-- Opening Marker --
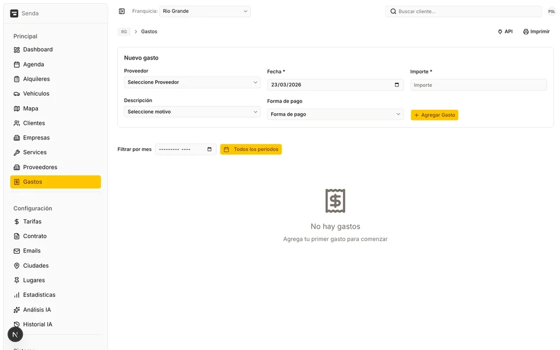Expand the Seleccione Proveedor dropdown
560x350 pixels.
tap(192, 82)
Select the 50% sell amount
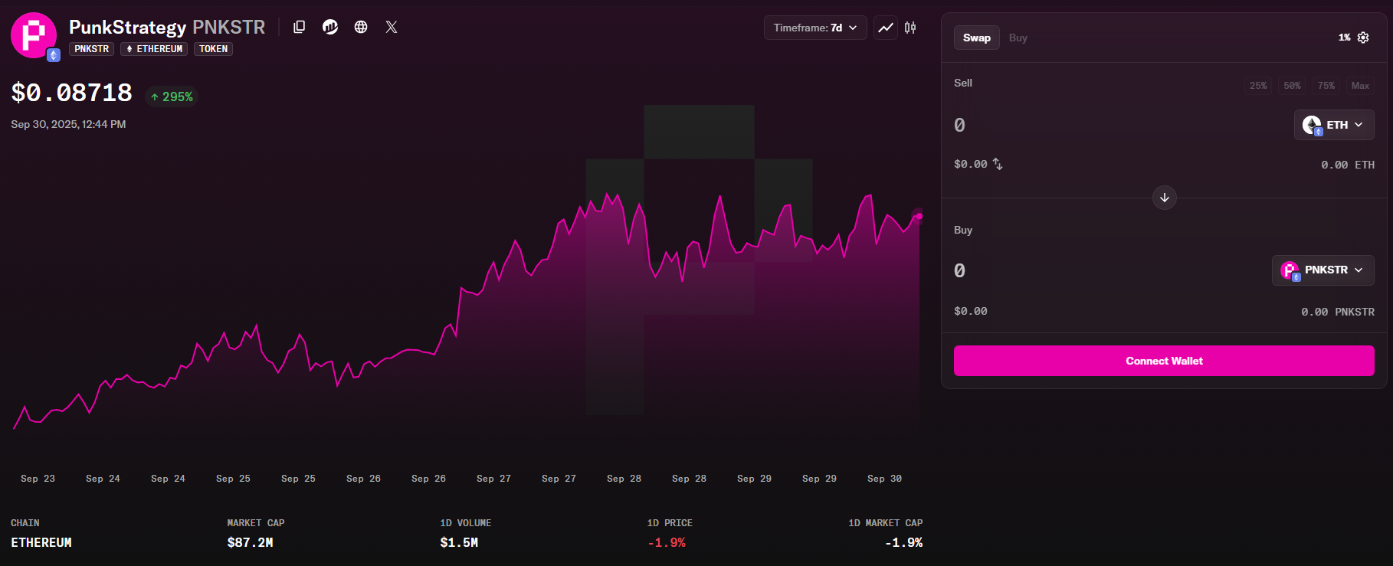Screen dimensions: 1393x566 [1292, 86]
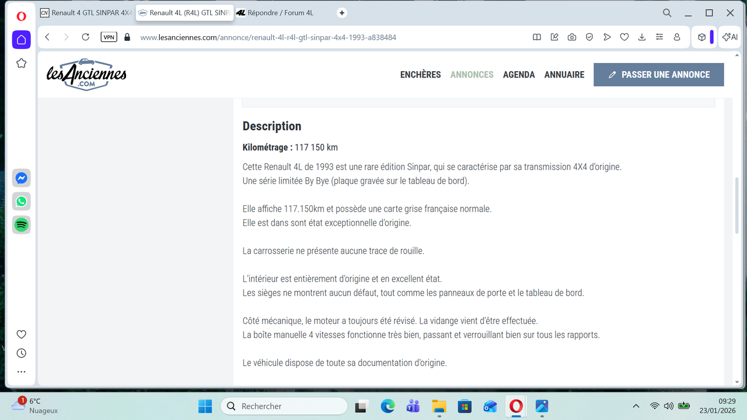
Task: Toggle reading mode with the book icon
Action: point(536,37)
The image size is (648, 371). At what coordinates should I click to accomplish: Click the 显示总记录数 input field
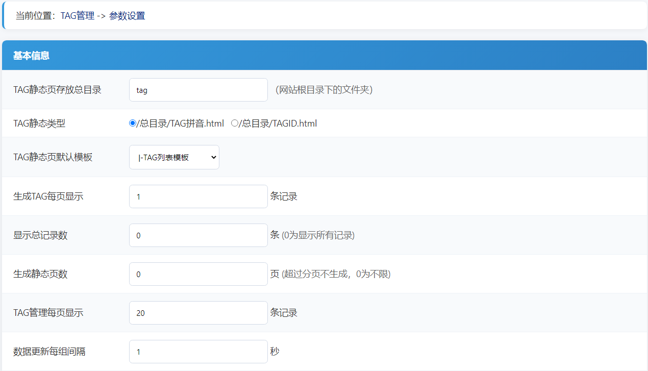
-- Closing Marker --
-- Opening Marker --
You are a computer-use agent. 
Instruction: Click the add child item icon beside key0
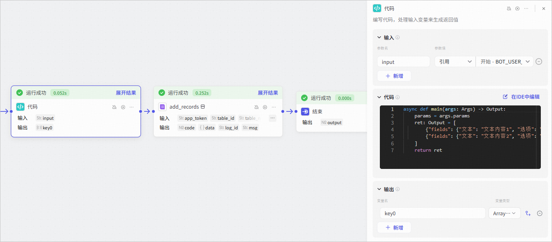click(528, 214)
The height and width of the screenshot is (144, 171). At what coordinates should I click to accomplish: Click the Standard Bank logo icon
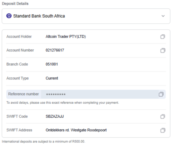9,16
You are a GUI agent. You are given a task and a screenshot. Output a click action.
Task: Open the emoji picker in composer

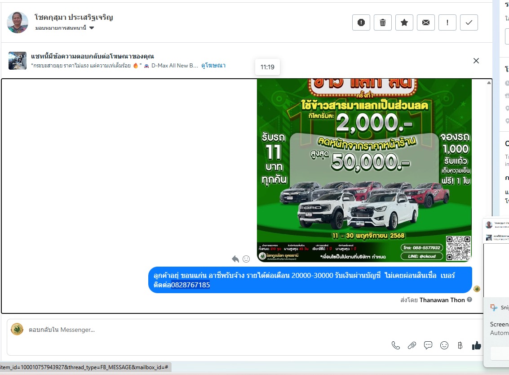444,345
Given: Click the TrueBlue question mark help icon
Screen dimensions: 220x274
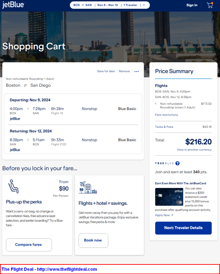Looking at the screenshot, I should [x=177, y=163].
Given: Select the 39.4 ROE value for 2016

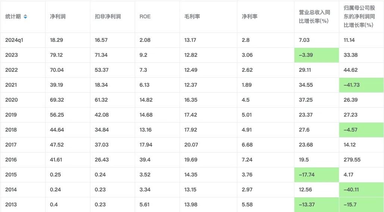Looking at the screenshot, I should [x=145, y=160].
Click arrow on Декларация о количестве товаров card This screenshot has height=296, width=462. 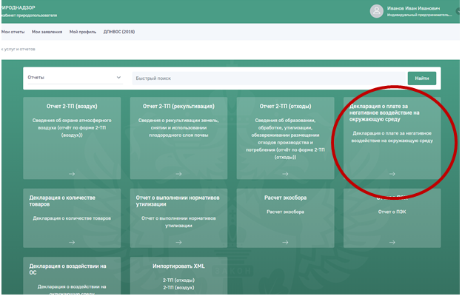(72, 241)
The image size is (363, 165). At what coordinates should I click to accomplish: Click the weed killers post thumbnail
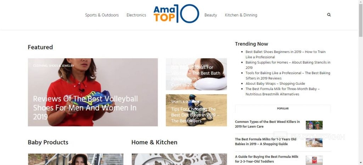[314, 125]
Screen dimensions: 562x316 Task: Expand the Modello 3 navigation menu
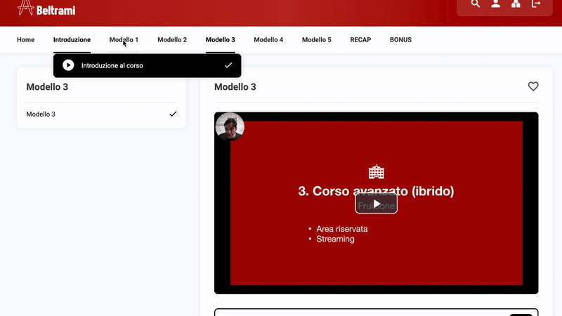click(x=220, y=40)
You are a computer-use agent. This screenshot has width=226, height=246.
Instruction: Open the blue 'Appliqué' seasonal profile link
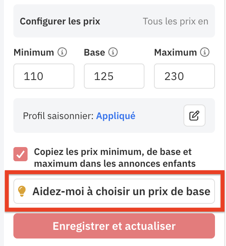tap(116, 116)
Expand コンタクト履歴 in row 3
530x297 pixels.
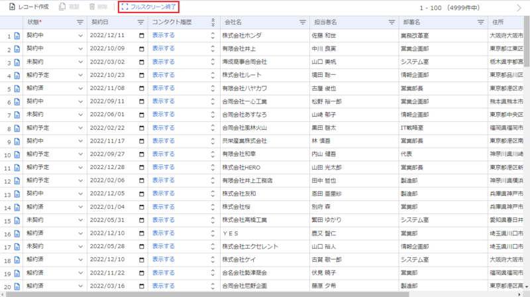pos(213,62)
-- Closing Marker --
-- Opening Marker --
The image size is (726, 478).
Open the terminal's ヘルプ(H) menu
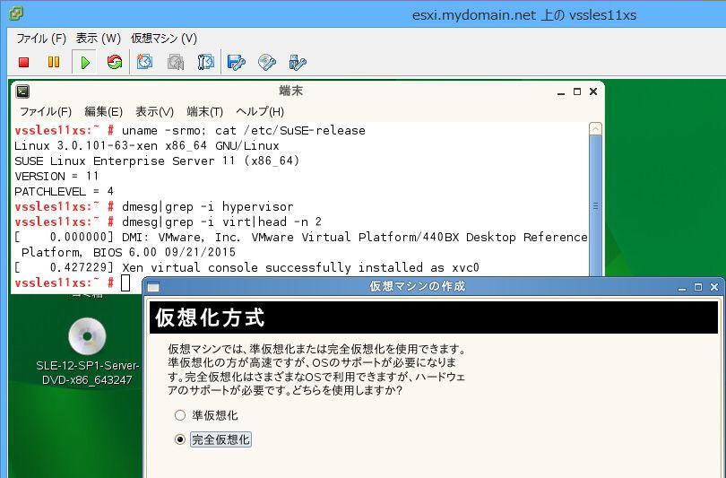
-- Closing Marker --
_EXERCISE AIM_: Given the data above, which lines hold the string "computer"? Return them.

_ANSWER BELOW_:
You are a computer-use agent. 
You are a computer-use agent. This screenshot has width=226, height=246.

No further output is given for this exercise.